Task goal> Reproduce the lines of the records below, starting with the line that contains "Given: Report this review via Report link" and continuing through the last line of the records, inclusive.

Stored data entries:
........

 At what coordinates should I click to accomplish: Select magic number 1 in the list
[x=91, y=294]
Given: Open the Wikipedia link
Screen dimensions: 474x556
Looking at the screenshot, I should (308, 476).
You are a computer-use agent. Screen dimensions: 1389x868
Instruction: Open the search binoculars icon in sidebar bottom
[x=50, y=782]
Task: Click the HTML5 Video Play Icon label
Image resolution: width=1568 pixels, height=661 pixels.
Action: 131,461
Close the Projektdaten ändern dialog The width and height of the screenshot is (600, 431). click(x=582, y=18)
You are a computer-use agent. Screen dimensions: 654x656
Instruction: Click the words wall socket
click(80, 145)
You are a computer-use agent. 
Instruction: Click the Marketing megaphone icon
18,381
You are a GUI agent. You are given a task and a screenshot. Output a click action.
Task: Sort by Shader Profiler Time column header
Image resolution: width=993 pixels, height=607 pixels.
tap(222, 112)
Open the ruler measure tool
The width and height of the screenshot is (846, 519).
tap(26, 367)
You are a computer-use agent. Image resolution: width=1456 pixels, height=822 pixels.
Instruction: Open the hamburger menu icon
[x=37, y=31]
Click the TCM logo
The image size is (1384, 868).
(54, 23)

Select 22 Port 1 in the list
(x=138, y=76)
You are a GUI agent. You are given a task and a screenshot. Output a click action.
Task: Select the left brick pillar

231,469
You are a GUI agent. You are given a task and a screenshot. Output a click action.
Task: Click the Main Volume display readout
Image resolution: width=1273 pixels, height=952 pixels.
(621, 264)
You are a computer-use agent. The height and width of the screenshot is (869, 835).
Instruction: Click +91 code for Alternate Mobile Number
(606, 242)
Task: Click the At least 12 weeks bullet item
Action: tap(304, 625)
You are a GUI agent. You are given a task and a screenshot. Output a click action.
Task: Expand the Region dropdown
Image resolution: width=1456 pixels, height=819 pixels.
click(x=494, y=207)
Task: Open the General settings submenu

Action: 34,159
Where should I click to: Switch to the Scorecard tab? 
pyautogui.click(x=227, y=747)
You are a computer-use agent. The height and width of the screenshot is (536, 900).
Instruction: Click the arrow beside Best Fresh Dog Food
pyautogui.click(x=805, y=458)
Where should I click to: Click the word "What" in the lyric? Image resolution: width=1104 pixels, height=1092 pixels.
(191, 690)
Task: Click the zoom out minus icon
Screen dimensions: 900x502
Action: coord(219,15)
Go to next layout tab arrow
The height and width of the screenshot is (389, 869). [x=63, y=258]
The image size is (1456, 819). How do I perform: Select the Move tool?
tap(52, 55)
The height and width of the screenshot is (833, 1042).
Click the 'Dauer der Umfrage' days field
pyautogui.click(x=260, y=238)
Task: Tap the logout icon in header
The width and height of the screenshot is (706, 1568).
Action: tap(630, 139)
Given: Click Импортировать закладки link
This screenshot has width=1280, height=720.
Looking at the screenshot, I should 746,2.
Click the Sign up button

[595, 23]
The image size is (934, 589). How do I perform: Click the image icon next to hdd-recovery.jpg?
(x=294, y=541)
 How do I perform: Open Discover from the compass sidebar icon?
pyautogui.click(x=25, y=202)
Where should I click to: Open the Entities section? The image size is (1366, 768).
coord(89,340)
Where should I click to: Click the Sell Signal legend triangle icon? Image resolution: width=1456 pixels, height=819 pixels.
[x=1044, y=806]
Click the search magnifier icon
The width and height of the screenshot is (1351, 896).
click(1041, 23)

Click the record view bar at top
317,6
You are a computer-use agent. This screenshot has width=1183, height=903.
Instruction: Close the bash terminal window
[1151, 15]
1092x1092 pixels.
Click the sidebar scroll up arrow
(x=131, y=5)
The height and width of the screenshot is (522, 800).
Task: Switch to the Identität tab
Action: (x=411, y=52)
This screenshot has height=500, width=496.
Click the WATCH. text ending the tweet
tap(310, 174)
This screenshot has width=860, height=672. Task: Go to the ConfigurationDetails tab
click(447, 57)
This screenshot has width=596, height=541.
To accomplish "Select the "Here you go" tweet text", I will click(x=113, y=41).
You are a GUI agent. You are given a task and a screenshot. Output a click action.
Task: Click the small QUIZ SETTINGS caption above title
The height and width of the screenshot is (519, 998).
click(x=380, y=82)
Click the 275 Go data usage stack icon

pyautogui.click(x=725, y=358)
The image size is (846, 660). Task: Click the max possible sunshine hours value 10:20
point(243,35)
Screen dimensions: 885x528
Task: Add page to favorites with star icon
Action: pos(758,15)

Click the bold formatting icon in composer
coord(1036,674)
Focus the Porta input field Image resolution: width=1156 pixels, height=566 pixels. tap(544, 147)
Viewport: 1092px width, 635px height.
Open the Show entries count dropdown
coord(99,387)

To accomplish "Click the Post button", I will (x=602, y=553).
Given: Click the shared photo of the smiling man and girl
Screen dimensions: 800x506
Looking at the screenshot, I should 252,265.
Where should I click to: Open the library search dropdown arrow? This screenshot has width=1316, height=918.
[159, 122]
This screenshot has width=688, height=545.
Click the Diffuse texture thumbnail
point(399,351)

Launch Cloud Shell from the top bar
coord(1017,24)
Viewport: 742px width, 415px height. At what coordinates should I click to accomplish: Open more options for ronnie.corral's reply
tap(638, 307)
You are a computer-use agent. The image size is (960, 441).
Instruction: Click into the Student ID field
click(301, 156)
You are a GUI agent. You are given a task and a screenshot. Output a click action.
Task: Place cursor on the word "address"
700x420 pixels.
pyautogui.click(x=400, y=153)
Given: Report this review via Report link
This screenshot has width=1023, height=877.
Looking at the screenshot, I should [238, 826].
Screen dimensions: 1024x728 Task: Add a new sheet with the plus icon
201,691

........

Reply to the exercise>
Given: Report this review via Report link
This screenshot has width=1023, height=877.
Looking at the screenshot, I should [238, 826].
Screen dimensions: 1024x728 Task: Add a new sheet with the plus icon
201,691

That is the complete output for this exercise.